Input data can have either linear spaced points or log spaced points, in the frequency domain. Data is like following table:

Freq (Hz)     Gain (dB)
 512.588      -1.01   
 529.430      -1.07   
 546.826      -1.14  
 ...

Curves obtained from input data can be very irregular and noisy, but is minimum phase for sure. In wikipedia, is stated the relationship between gain and phase for a minimum phase system is:

\begin{align} \arg \left[ H(j \omega) \right] = -\mathcal{H} \lbrace \ln \left( |H(j \omega)| \right) \rbrace \end{align}

The goal is to get the $ \arg \left[ H(j \omega) \right] $ function. Assuming system is minimum phase. I know this is possible because I'm trying to replicate this operation from an existing software called LinearX LEAP. What I'm trying to replicate is the algorithm.

Obtaining phase data

FFT based solutions are NOT allowed because it would alter the log spacing of the data points of frequency axis. I tried to develop the solution as far as I could but got stuck.

Hilbert Transform is defined as:

\begin{align} \mathcal{H} \lbrace H(\omega) \rbrace \ \stackrel{\mathrm{def}}{=}\ \widehat{H}(\omega) = \frac{1}{\pi}\int_{-\infty}^{\infty}\frac{H(\tau)}{\omega -\tau}\, d\tau \end{align}

So I have to transform the natural logarithm of the data. Like this:

\begin{align} \arg \left[ H(j \omega) \right] = - \frac{1}{\pi}\int_{0}^{\infty}\frac{ln(H(\tau ))}{\omega -\tau}\, d\tau \end{align}

I removed the absolute value because data is real values only, not complex.

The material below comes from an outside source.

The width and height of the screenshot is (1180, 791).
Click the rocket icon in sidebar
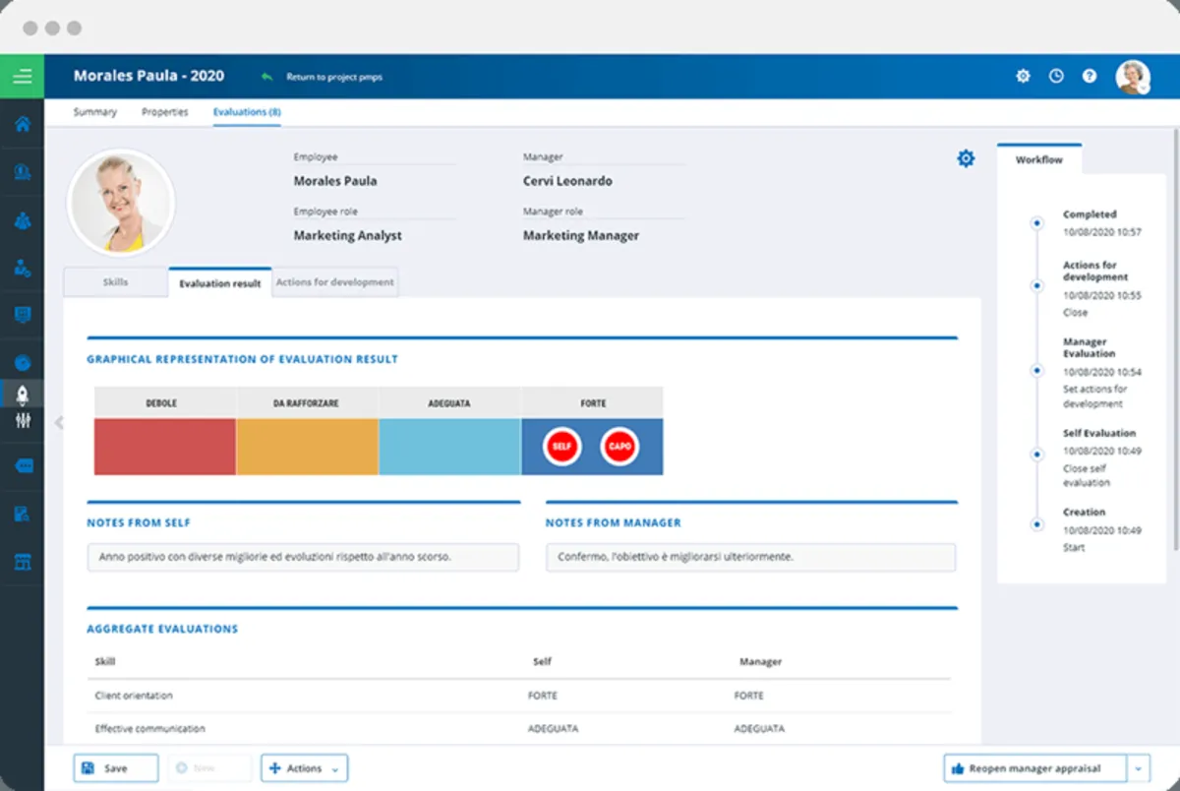point(22,395)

Frequency response data is contained in between a minimum frequency $ \omega_L $ and a maximum frequency $ \omega_R $

Layout of data

In order to realize the integration in the full domain of 0 Hz to Infinity Hz, I have separated the integral in three sections:

  1. Low frequency tail: $ H(\omega) = a\omega^{L1} $ with $ 0 < \omega < \omega_L $
  2. Actual data with $ \omega_L < \omega < \omega_R $
  3. High frequency tail: $ H(\omega) = b\omega^{L2} $ with $ \omega_R < \omega < \infty $

Where $ L1 $ is the low frequency slope, $ L2 $ is the high frequency slope. $ a $ and $ b $ are coefficients for splicing the tails with the data. The actual domain for $ \omega $ is $ \omega_L < \omega < \omega_R $. Because the data domain is the frequency range of interest.

Solving the integral for the Low Frequency tail is done as:

\begin{align} \int_{0}^{\omega_L}\frac{ln(a \tau ^ {L1} )}{\omega - \tau}\, d\tau = {L1} \int_{0}^{\omega_L}\frac{ln( \tau )}{\omega - \tau}\, d\tau \end{align}

I remove the coefficient $ a $ because the transform of a constant is zero.

Using Cauchy Principal Value:

\begin{align} = \lim_{\epsilon \to 0} {L1} \int_{\epsilon}^{\omega_L}\frac{ln( \tau )}{\omega - \tau}\, d\tau \end{align}

I got the anti-derivative using WolframAlpha Online Integral Calculator

\begin{align} = \lim_{\epsilon \to 0} L1 \bigg| - Li_2(\frac{\tau}{\omega}) - ln(\tau) ln(1 - \frac{\tau}{\omega}) \bigg|_{\epsilon}^{\omega_L} \end{align}

\begin{align} = \lim_{\epsilon \to 0} L1 \left( - Li_2(\frac{\omega_L}{\omega}) - ln(\omega_L) ln(1 - \frac{\omega_L}{\omega}) + Li_2(\frac{\epsilon}{\omega}) + ln(\epsilon) ln(1 - \frac{\epsilon}{\omega}) \right) \end{align}

\begin{align} = L1 \left( - Li_2(\frac{\omega_L}{\omega}) - ln(\omega_L) ln(1 - \frac{\omega_L}{\omega}) \right) \end{align}

So far, everything is fine. The argument of the $ Li_2 $ function is lesser than one, because $ \omega_L < \omega $

The second part of the integral is integrated with numerical integration. We have to use the Cauchy Principal Value where $ \tau = \omega $ . No problem there.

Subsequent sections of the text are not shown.